_PAGE EXCERPT_
========================

As the standards of productivity, and those of an ideal Soviet citizen, were revised to depend on the skill and eagerness of an individual, members of historically disadvantaged groups could increasingly attain distinction. Stakhanovism enabled indigenous workers, for instance, to prove themselves objectively, supported by the quantitative records of their production. These new opportunities for recognition provide a refreshing contrast to the 1920s, in which natives attempted in vain to convince a prejudiced team of their value in contribution to the net output of a group. Stakhanovism, furthermore, became an “indicator of loyalty” to the state; one could prove his commitment to the Soviet Union through a willingness to work and improve his skills and prospects. Many Central Asians capitalized on this opportunity to exhibit their allegiance and competence. As a result, citizens across the USSR began to recognize the working class in Central Asia as a valuable force capable of contributing to the well-being of the nation.

========================

_WHAT YOU ARE ASKED TO DO_
Can you copy out the whole passage on Stakhanovism and Central Asian workers word for word?

_RECORDED INFORMATION_

========================

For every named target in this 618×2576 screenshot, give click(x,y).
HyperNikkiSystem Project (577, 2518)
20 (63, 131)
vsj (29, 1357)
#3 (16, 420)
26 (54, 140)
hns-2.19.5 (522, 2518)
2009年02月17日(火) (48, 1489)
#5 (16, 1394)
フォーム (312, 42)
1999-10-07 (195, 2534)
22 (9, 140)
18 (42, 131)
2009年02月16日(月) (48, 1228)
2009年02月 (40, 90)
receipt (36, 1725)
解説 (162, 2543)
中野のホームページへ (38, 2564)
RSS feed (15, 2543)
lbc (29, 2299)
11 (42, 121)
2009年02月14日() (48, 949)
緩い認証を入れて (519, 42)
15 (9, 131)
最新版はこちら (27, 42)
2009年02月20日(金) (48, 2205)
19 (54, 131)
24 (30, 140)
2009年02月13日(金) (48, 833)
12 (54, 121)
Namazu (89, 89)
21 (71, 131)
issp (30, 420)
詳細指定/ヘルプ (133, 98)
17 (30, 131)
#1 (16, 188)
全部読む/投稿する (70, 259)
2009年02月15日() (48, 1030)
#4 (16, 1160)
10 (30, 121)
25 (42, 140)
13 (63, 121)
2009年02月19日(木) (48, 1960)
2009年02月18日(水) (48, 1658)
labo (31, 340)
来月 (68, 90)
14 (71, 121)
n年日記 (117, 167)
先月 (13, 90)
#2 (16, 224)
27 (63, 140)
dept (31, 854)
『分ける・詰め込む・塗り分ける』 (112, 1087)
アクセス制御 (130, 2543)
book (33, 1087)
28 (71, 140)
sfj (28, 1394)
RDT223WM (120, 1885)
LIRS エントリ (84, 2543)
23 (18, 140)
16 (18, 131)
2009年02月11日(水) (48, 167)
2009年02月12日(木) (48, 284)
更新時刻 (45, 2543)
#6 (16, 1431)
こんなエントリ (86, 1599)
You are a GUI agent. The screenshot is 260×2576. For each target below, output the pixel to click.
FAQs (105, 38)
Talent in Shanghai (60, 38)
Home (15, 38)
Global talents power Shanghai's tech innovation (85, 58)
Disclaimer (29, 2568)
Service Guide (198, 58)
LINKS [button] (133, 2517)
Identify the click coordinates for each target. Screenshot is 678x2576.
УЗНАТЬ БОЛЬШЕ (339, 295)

========================

_WRITTEN SOLUTION_
As the standards of productivity, and those of an ideal Soviet citizen, were revised to depend on the skill and eagerness of an individual, members of historically disadvantaged groups could increasingly attain distinction. Stakhanovism enabled indigenous workers, for instance, to prove themselves objectively, supported by the quantitative records of their production. These new opportunities for recognition provide a refreshing contrast to the 1920s, in which natives attempted in vain to convince a prejudiced team of their value in contribution to the net output of a group. Stakhanovism, furthermore, became an “indicator of loyalty” to the state; one could prove his commitment to the Soviet Union through a willingness to work and improve his skills and prospects. Many Central Asians capitalized on this opportunity to exhibit their allegiance and competence. As a result, citizens across the USSR began to recognize the working class in Central Asia as a valuable force capable of contributing to the well-being of the nation.